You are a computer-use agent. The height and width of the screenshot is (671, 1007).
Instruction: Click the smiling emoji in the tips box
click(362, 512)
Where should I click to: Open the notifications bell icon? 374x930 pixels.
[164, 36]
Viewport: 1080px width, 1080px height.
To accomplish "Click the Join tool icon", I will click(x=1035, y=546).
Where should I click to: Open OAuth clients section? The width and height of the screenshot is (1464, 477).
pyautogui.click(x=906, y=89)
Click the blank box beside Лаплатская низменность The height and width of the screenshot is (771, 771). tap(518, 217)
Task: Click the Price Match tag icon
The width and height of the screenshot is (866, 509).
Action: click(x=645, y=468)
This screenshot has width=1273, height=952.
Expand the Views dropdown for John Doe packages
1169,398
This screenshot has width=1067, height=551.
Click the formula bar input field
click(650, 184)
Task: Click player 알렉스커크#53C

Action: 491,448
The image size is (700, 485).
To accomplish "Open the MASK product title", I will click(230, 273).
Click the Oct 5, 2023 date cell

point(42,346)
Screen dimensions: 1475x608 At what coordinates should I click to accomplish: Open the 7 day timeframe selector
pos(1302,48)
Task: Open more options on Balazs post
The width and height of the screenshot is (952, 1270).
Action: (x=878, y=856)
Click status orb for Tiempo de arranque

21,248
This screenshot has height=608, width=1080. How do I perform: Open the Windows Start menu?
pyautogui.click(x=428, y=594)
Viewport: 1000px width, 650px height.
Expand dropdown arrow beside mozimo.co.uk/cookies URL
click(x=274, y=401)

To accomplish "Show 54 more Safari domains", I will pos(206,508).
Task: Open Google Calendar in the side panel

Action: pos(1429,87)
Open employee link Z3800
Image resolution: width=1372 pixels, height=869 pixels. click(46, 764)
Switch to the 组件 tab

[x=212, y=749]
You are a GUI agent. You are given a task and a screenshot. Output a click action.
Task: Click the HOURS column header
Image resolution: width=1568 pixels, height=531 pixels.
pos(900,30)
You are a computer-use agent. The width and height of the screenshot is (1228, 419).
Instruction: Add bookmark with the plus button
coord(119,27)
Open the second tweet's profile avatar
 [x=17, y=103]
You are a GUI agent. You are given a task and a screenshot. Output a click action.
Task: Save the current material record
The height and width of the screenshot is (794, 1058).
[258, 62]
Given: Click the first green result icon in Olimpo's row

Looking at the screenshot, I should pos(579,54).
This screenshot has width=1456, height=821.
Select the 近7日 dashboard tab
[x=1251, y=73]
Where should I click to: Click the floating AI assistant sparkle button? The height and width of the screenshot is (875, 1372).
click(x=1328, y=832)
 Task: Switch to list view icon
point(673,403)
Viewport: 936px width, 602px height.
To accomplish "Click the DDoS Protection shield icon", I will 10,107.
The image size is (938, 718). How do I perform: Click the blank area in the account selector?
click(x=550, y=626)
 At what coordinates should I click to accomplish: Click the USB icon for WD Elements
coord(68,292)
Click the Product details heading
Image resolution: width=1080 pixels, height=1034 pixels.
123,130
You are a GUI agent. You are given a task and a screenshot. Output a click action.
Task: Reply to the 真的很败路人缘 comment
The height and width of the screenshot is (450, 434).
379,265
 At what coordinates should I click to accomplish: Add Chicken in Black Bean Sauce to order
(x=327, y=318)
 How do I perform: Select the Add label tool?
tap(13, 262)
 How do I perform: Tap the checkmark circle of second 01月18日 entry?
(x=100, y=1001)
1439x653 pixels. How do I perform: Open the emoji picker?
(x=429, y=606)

..........

# [Problem to work on]
Every record needs to be written out again, exactly as it was given.

# [The completed task]
You are a computer-use agent. The height and width of the screenshot is (671, 1007).
Instruction: Click the smiling emoji in the tips box
click(362, 512)
Where should I click to: Open the notifications bell icon? 374x930 pixels.
[164, 36]
Viewport: 1080px width, 1080px height.
To accomplish "Click the Join tool icon", I will click(x=1035, y=546).
Where should I click to: Open OAuth clients section? The width and height of the screenshot is (1464, 477).
pyautogui.click(x=906, y=89)
Click the blank box beside Лаплатская низменность The height and width of the screenshot is (771, 771). tap(518, 217)
Task: Click the Price Match tag icon
The width and height of the screenshot is (866, 509).
Action: click(x=645, y=468)
This screenshot has width=1273, height=952.
Expand the Views dropdown for John Doe packages
1169,398
This screenshot has width=1067, height=551.
Click the formula bar input field
click(650, 184)
Task: Click player 알렉스커크#53C

Action: 491,448
The image size is (700, 485).
To accomplish "Open the MASK product title", I will click(230, 273).
Click the Oct 5, 2023 date cell

point(42,346)
Screen dimensions: 1475x608 At what coordinates should I click to accomplish: Open the 7 day timeframe selector
pos(1302,48)
Task: Open more options on Balazs post
The width and height of the screenshot is (952, 1270).
Action: (x=878, y=856)
Click status orb for Tiempo de arranque

21,248
This screenshot has height=608, width=1080. How do I perform: Open the Windows Start menu?
pyautogui.click(x=428, y=594)
Viewport: 1000px width, 650px height.
Expand dropdown arrow beside mozimo.co.uk/cookies URL
click(x=274, y=401)

To accomplish "Show 54 more Safari domains", I will pos(206,508).
Task: Open Google Calendar in the side panel

Action: pos(1429,87)
Open employee link Z3800
Image resolution: width=1372 pixels, height=869 pixels. click(46, 764)
Switch to the 组件 tab

[x=212, y=749]
You are a GUI agent. You are given a task and a screenshot. Output a click action.
Task: Click the HOURS column header
Image resolution: width=1568 pixels, height=531 pixels.
pos(900,30)
You are a computer-use agent. The width and height of the screenshot is (1228, 419).
Instruction: Add bookmark with the plus button
coord(119,27)
Open the second tweet's profile avatar
 [x=17, y=103]
You are a GUI agent. You are given a task and a screenshot. Output a click action.
Task: Save the current material record
The height and width of the screenshot is (794, 1058).
[258, 62]
Given: Click the first green result icon in Olimpo's row

Looking at the screenshot, I should pos(579,54).
This screenshot has width=1456, height=821.
Select the 近7日 dashboard tab
[x=1251, y=73]
Where should I click to: Click the floating AI assistant sparkle button? The height and width of the screenshot is (875, 1372).
click(x=1328, y=832)
 Task: Switch to list view icon
point(673,403)
Viewport: 936px width, 602px height.
To accomplish "Click the DDoS Protection shield icon", I will 10,107.
The image size is (938, 718). How do I perform: Click the blank area in the account selector?
click(x=550, y=626)
 At what coordinates should I click to accomplish: Click the USB icon for WD Elements
coord(68,292)
Click the Product details heading
Image resolution: width=1080 pixels, height=1034 pixels.
123,130
You are a GUI agent. You are given a task and a screenshot. Output a click action.
Task: Reply to the 真的很败路人缘 comment
The height and width of the screenshot is (450, 434).
379,265
 At what coordinates should I click to accomplish: Add Chicken in Black Bean Sauce to order
(x=327, y=318)
 How do I perform: Select the Add label tool?
tap(13, 262)
 How do I perform: Tap the checkmark circle of second 01月18日 entry?
(x=100, y=1001)
1439x653 pixels. How do I perform: Open the emoji picker?
(x=429, y=606)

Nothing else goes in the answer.